The information cascade phenomenon underlines the point from the Scorpion anecdote – the harder the question, and/or the weaker the knowledge pool the less reliable the collective wisdom. If bettors can avoid being swept away by the cascade, these situations can present significant opportunities and help inform a sports betting prediction.
Pump and dump – market manipulation
Motivation is a key factor in forming and movement of markets. Speculators are motivated by profit but the ways in which this can be achieved are divergent. In the financial world Pump & Dump commonly refers to the practice of hyping shares to inflate their price and enable short-term gains, while the inverse is also common with shortening of shares that are driven down by negative speculation. These tactics drive the market in an unnatural direction, and equally apply within betting.
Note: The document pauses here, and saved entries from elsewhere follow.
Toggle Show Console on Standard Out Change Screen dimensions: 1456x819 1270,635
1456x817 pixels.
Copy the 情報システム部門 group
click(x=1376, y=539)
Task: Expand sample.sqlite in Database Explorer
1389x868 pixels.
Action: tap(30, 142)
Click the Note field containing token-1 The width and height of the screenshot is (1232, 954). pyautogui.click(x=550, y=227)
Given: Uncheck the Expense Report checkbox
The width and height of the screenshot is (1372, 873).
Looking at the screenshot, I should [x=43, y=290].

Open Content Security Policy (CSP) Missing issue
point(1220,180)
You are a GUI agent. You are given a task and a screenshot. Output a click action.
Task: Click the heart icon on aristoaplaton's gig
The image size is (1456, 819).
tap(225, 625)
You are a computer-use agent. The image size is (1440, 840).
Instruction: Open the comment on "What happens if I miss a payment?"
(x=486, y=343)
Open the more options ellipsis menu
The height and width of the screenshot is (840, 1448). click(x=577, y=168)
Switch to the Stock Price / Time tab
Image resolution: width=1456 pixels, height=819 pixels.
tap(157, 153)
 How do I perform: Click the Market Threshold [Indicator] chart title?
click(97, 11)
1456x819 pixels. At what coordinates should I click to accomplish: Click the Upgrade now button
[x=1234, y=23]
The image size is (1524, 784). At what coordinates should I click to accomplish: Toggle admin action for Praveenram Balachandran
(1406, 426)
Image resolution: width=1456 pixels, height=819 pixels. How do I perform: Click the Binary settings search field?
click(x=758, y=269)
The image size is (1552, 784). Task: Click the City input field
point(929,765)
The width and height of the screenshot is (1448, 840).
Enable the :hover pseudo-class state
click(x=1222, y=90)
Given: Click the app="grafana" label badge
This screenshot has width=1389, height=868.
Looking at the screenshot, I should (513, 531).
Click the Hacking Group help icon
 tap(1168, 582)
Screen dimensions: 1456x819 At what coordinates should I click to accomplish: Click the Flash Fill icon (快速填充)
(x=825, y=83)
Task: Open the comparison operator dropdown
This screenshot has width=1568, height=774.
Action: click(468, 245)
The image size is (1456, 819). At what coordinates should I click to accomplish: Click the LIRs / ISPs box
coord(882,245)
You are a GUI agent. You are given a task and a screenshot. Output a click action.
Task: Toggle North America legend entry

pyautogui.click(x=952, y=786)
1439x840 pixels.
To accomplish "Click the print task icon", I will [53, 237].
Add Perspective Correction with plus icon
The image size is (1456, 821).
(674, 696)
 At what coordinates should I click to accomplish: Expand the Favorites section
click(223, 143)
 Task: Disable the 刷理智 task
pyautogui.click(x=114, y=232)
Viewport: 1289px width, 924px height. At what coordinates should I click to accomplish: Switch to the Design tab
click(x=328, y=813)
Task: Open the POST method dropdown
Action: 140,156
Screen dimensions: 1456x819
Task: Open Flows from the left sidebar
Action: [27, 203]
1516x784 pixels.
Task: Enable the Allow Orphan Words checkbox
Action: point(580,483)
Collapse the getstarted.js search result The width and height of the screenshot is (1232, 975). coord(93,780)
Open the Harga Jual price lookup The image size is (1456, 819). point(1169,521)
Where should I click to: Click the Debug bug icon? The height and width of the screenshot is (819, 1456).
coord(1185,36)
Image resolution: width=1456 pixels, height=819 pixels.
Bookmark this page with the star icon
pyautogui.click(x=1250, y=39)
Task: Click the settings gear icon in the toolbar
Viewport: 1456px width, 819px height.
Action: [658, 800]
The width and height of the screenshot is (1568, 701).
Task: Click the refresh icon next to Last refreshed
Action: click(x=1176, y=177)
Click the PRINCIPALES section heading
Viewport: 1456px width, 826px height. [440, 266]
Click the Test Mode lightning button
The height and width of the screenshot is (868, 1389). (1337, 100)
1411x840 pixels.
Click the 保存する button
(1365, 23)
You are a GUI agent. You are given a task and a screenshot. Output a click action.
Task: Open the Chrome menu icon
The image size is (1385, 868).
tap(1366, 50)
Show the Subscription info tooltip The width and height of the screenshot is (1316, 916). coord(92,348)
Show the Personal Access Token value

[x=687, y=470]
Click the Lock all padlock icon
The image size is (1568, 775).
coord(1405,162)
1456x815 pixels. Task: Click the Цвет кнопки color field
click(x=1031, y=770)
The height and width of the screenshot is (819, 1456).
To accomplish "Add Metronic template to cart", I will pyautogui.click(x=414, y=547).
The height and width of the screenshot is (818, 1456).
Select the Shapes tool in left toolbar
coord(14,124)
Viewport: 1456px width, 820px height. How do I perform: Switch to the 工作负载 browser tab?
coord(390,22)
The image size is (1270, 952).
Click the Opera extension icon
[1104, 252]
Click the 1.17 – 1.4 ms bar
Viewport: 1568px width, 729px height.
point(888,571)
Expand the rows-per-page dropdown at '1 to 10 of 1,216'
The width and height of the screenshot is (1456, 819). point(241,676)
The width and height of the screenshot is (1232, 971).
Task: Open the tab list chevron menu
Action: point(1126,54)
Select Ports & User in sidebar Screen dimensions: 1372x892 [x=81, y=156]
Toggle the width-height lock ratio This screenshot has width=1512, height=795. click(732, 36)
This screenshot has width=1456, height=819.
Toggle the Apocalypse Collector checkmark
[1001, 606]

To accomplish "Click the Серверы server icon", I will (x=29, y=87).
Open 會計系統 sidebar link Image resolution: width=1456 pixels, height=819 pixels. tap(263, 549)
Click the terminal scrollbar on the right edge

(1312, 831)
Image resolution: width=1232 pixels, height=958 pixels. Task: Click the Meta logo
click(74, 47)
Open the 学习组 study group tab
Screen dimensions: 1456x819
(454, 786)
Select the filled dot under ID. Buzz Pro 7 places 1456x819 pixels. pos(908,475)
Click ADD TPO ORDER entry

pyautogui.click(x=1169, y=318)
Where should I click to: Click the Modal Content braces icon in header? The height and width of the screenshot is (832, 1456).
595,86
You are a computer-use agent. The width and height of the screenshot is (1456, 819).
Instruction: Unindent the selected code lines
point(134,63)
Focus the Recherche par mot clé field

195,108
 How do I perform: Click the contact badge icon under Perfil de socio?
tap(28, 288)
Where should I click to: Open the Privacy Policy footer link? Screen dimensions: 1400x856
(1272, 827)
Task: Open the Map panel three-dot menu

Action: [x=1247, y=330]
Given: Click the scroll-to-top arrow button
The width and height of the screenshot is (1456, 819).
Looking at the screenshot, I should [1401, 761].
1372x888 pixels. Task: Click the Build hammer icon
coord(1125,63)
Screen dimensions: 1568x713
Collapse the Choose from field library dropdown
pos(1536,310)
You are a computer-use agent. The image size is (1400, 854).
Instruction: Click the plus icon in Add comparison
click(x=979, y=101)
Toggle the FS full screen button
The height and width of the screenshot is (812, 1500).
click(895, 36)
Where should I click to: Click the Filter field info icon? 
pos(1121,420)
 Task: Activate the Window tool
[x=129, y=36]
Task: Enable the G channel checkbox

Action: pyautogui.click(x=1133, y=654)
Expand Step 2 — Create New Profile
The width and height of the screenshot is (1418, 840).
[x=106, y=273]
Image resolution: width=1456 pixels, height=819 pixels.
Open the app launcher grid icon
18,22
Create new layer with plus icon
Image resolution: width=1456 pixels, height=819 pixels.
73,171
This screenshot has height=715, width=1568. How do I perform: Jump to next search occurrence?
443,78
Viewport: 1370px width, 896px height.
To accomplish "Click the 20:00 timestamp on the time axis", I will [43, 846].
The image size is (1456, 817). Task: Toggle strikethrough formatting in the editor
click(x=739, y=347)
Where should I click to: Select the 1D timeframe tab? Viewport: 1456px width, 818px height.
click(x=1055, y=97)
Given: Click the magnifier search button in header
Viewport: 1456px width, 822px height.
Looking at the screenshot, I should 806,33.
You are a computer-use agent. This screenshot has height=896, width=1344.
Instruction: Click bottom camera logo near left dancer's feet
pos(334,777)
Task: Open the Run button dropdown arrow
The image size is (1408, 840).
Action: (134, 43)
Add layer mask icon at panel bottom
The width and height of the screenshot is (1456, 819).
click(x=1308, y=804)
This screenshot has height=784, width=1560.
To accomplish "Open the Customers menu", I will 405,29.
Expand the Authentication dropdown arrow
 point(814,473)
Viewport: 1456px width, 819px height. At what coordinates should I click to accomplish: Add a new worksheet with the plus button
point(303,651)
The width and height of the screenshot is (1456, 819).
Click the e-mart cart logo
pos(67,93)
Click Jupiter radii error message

The speed with which information now disseminates (via social media) can make this even more pertinent, and is not a circumstance where the crowd can be trusted.
Notwithstanding some of the biases we have outlined, the more liquid a market, the better the collective wisdom. This applies to major sports – big soccer leagues, US major league sports and tennis grand slams – which make it much harder for bettors to find value. Niche sports however, can provide opportunities because of the absence of information, and therefore wisdom.
There will be far fewer high precision individuals betting niche markets, and it will also test the knowledge of the bookmaker, which presents opportunities for those bettors prepared to do the research, and who are able to recognise when the crowd is lacking wisdom and react accordingly.